:: Passage provided ::

-=-=-=-=-

(written 12/28/10)
i had been swimming forever and was completely confident in the water, any water, for endless amounts of time. i was already attached to my bike at the ass, regularly clocking some serious mileage on a single speed beach cruiser. and i picked up running after a bout of 'left out syndrome', watching my closest friends compete in distance races. eventually, my super slow brain put all the pieces together... you're a triathlete! so i took that and ran with it! i ran, swam, and biked with that bitch.
athletic build? for a skeleton! |
i put the word out to my co-worker who i had already dubbed my 'unofficial running coach' and opened myself to any and all info he wanted to send my way. a minute later, i bought a road bike and full on triathlon training began. well, training as best i could put it together by myself, for myself. a lifetime of having to work my ass off just to be decent at a variety of sports had really turned me off to group fitness. so basically, my life was intervals and distance. i can't manage anything more sophisticated than that on my own; the nanosecond i break a sweat, i lose my goddam mind! as i swim my first 50m, i seriously think, "1, 1, 1..." and the next 50m, i think, "2, 2, 2..." during intervals, i think, "hard, hard, hard..." and "rest, rest, rest..." for however many minutes at a time. my progress was steady, i never really hit that "training plateau", so there was plenty of motivation there. but then there was this... one day, after a lap swim, i realized i looked like a starved, drowned rat. i had dropped so much weight and was so scrawny on top, it was like a double bilateral mastectomy pediatric patient. but what did i expect? i was morphing into all the middle aged women i'd met over the seasons of races.
so for seven months, i went sedentary. i aimed to gain weight in all the right places and it worked. my rack was back and i was looking mighty confined in my jeans. at the start it was hard for me to not break a sweat everyday. it affected my sleep and moods for the worse, but my achievements in packing on the pounds made it worth it. at about the 10 pound mark, i started to feel it in my [arthritic] joints, but even that wasn't reason enough to get back on the workout wagon. it wasn't until one fateful day at work, as i struggled to peel an orange, that the decision was made to make a change. i was 15 pounds heavier and happy with my visual, but i was weak as fuck and my joints were begging me to not even walk. seemingly, the only perfect solution was to find a group of people to workout with, because if i go it alone again, i'll just be back at unhappy drowned rat. this was my farewell to boobs!

-=-=-=-=-

:: Entries shown ::
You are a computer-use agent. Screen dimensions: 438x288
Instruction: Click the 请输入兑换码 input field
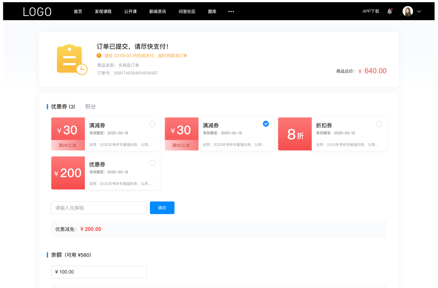99,208
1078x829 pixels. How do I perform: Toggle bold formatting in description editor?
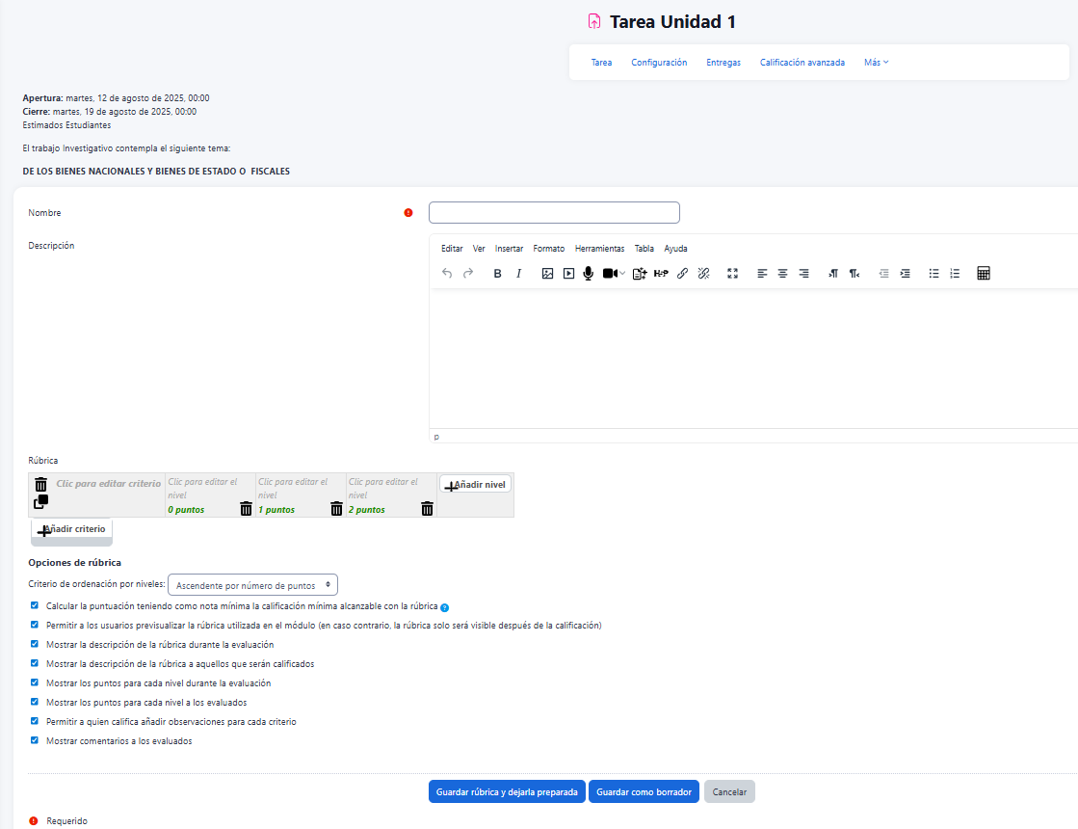click(497, 274)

-=-=-=-=-

:: Task goal ::
In the post about triathlon training, what task was the writer struggling with at work when the decision to make a change was made?

:: The answer ::
Peeling an orange.